In the command group, we create an instance of our ConstantAdder
with a value of 1
and pass that to single_task
. Notice that since our function object is now a full-fledged class, we do not have to make up an artificial template parameter, since the kernel name is known - it is exactly the name of the function object type ConstantAdder
. The output of the program is as expected:
2 3 4 5
Of course, in this case a simple lambda kernel would have worked just as well. In general though, using your own classes gives you more flexibility and expressive power, at the cost of verbosity.

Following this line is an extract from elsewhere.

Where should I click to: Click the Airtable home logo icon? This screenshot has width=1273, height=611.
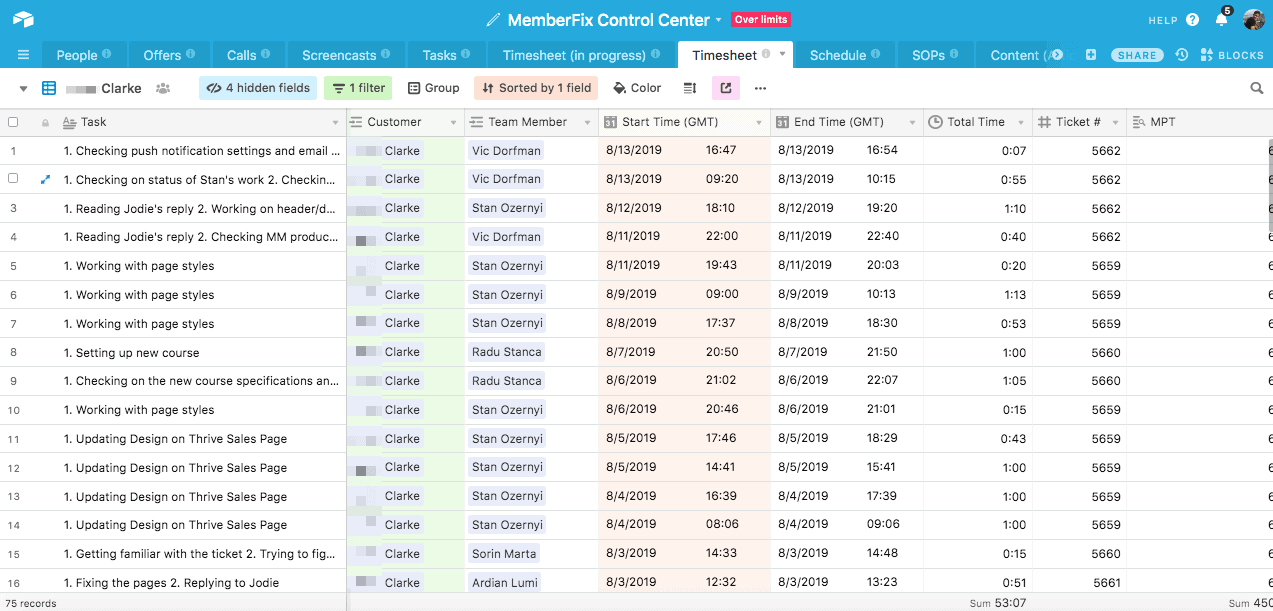(x=23, y=20)
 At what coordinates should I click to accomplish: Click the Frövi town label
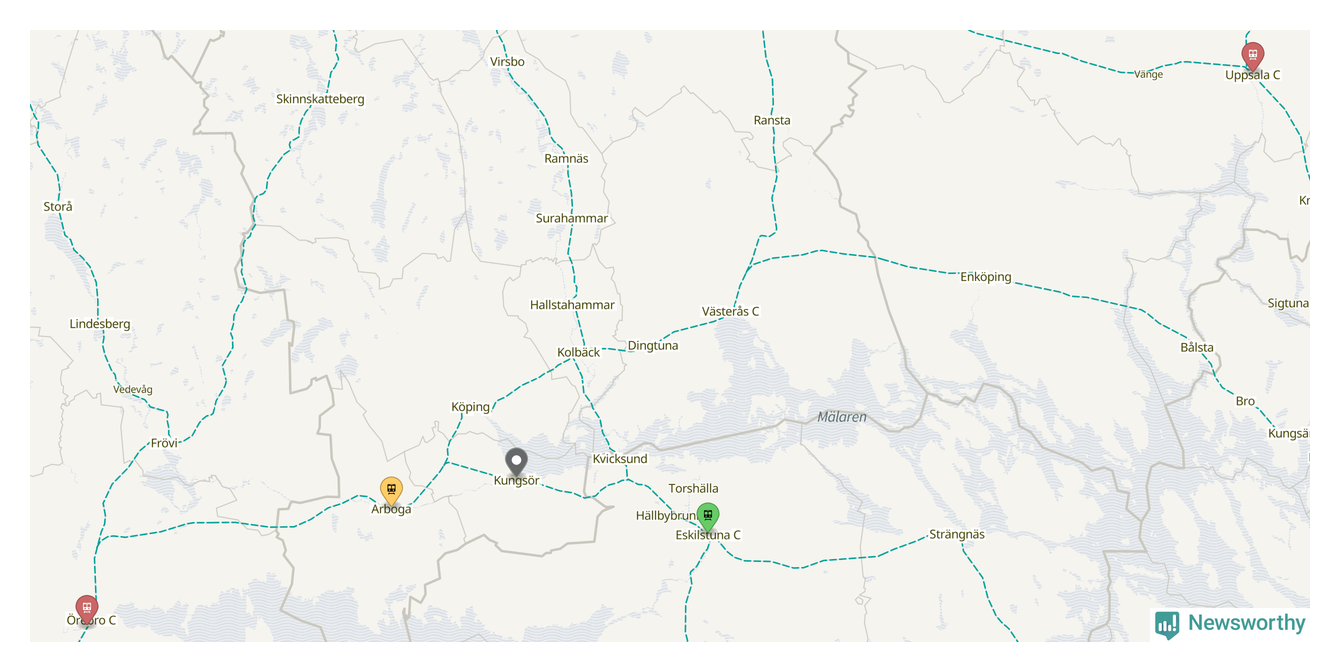(164, 443)
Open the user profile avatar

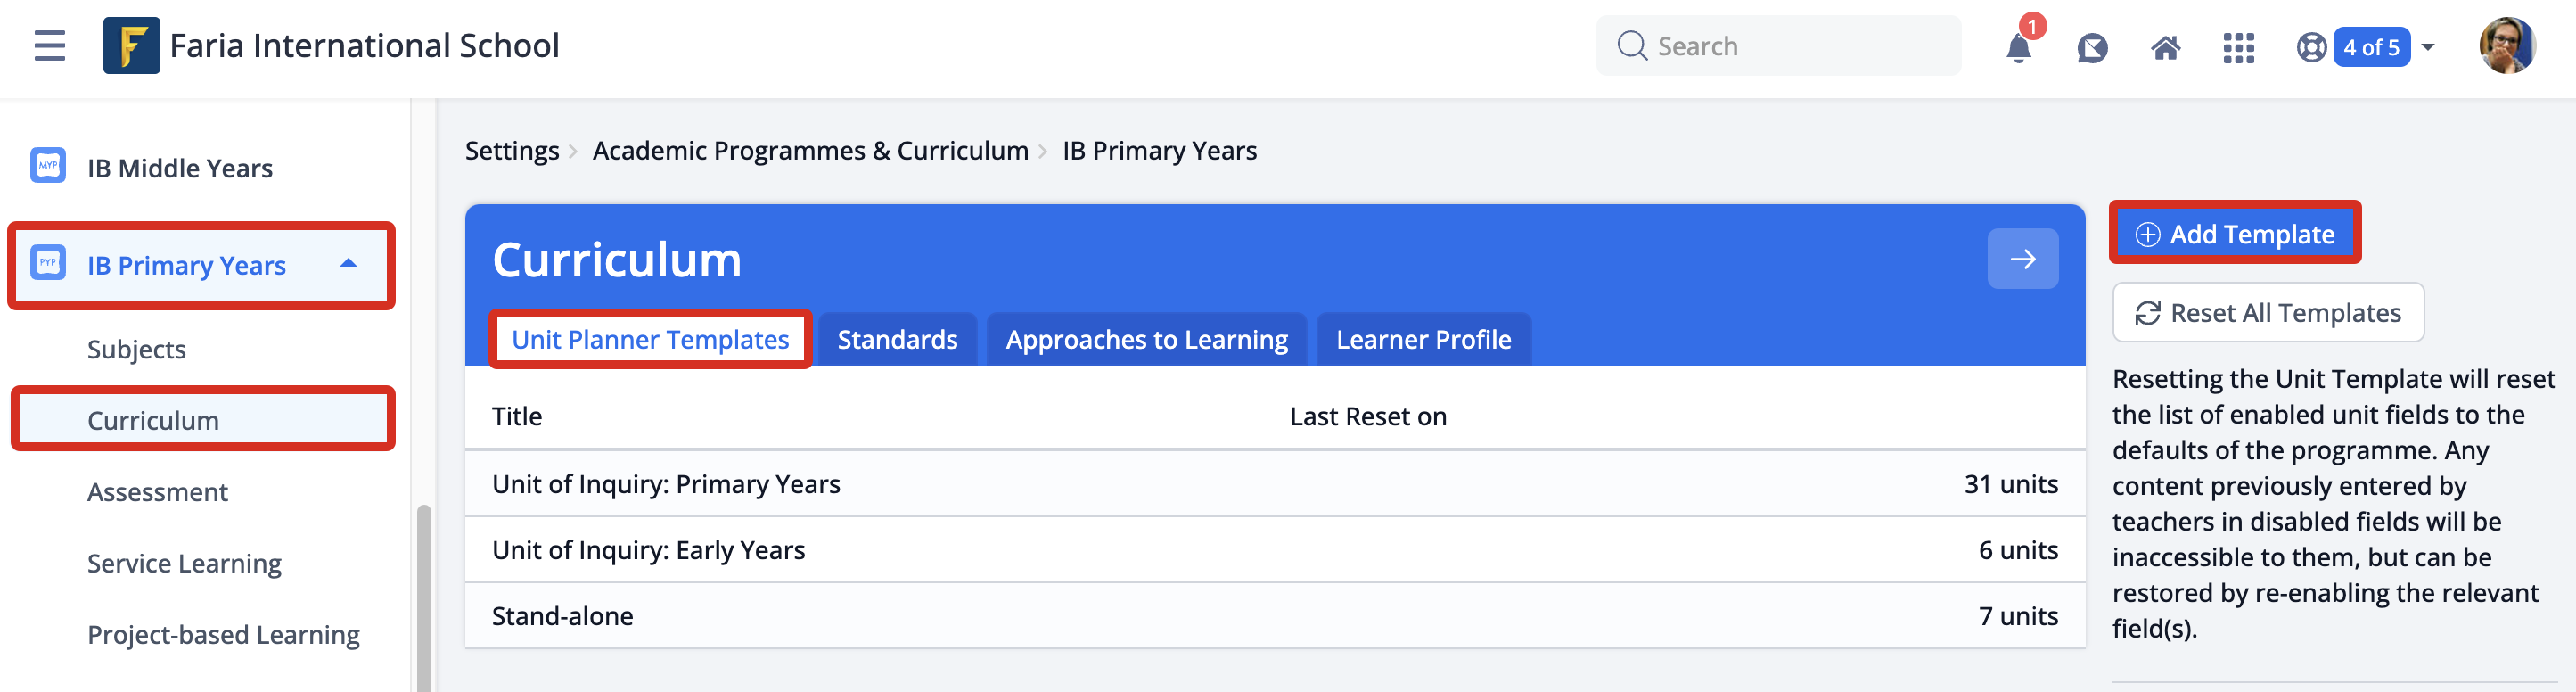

Lambdas can also be captured by the command group scope in SYCL. This is a useful feature, for example, when needed to pass a function pointer which is restricted in SYCL. Additionally, the C++14 generic lambdas
that improve on C++11 lambdas can also be used with ComputeCpp. If you are interested to learn more about this, you can have a look at our engineering blog post on Generic Lambdas with SYCL.
Note that there is no guarantee C++14 language features that are supported by ComputeCpp will also work across other SYCL implementations since the minimum requirement for SYCL v1.2.1 is C++11.